Qui si crea il contrasto: da una parte la ferma aggressività della Pike, dall’altra la calma di Dinklage, solo apparente però, perché più vicino a una pentola a pressione pronta a esplodere. Due cattivi contro l’altro dunque e il duello regge l’azione, con Marla che da cacciatrice sembra diventare preda. Ma il ribaltamento di ruoli è solo l’esca con cui il film cerca di tenerci attaccati all’amo. Perché parliamoci chiaro: si fa fatica a prendere le parti di Marla, a tifare per lei nonostante tutto e personalmente fin dall’inizio non aspettavo altro che qualcuno la mettesse al posto suo.
Il (mio) problema è che Marla se la cava sempre, sfoderando una tenacia che le permette di uscire da qualsiasi situazione di pericolo, manco fosse una supereroina.

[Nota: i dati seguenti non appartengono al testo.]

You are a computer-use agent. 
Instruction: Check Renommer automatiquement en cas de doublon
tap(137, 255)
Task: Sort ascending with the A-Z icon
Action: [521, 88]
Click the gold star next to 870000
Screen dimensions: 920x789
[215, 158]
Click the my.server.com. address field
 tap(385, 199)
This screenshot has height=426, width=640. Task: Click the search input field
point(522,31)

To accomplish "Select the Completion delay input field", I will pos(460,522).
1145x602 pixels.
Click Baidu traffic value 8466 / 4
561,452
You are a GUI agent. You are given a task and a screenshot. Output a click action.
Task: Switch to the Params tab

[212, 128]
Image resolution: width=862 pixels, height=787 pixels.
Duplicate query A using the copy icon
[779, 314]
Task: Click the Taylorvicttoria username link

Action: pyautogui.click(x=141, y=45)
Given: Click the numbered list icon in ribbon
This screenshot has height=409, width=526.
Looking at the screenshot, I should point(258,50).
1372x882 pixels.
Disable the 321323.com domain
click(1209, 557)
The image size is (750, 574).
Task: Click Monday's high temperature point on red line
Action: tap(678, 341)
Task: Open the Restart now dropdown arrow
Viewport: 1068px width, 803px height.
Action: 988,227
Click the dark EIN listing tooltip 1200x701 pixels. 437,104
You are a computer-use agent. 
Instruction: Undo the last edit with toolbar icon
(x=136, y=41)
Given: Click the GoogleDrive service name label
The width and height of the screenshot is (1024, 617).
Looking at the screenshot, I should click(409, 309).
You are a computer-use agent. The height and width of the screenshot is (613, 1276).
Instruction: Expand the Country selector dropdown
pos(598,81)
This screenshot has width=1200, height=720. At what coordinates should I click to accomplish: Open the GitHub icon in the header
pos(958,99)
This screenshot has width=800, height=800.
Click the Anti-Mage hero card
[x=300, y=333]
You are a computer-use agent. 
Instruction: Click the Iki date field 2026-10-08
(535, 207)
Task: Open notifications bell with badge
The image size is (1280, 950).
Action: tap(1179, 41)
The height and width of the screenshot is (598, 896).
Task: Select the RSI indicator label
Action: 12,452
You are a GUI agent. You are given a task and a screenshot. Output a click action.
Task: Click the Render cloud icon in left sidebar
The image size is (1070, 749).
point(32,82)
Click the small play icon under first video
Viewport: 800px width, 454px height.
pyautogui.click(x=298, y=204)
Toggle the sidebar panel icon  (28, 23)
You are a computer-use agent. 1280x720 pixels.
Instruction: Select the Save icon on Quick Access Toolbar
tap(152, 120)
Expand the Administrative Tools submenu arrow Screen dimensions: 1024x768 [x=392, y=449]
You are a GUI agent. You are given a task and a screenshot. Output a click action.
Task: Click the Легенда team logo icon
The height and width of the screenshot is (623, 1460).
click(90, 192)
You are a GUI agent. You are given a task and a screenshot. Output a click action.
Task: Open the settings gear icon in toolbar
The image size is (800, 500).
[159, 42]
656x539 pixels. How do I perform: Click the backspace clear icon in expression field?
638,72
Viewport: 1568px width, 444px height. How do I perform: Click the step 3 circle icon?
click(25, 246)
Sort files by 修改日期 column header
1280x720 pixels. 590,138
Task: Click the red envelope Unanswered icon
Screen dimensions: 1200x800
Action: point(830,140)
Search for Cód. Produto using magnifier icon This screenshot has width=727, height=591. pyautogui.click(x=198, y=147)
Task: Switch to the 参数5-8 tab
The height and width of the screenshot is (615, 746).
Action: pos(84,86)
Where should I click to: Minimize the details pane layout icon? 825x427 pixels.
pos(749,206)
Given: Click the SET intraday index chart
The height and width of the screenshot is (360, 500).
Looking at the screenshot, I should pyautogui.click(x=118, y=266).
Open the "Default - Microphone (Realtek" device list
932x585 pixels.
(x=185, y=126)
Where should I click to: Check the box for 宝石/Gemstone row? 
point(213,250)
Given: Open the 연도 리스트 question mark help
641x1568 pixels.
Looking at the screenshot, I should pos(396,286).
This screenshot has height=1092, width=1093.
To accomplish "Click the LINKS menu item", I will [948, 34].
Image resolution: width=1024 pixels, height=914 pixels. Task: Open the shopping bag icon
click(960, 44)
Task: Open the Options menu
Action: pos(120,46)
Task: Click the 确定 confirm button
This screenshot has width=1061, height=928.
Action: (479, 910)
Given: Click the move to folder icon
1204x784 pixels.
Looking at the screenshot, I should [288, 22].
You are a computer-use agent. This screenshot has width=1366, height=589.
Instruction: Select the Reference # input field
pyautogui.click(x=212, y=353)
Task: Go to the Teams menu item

Qui il film esagera un po’, ma sembra farlo con la consapevolezza di chi vuole dirci che in questa storia, comunque la si voglia girare, non c’è spazio per i buoni o per qualche tipo di catarsi.
Alla fine I Care a Lot si rivela un’esperienza interessante, senza dubbio ambigua. Vive su un personaggio femminile che nella sua cattiveria, paradossalmente, incarna tutti i valori positivi della donna forte e indipendente dal maschio, della donna in carriera che ce l’ha fatta da sola, contro tutti gli stereotipi. Una variante, se così possiamo definirla, di un altro personaggio interpretato dalla Pike, Amy in L’Amore bugiardo: certo, il ruolo nel film di David Fincher aveva più sfaccettature su cui lavorare, Marla è invece un blocco granitico di cinismo e allo stesso tempo simbolo di opportunismo. La ricetta perfetta del successo. Del sogno americano, più dorato e oscuro.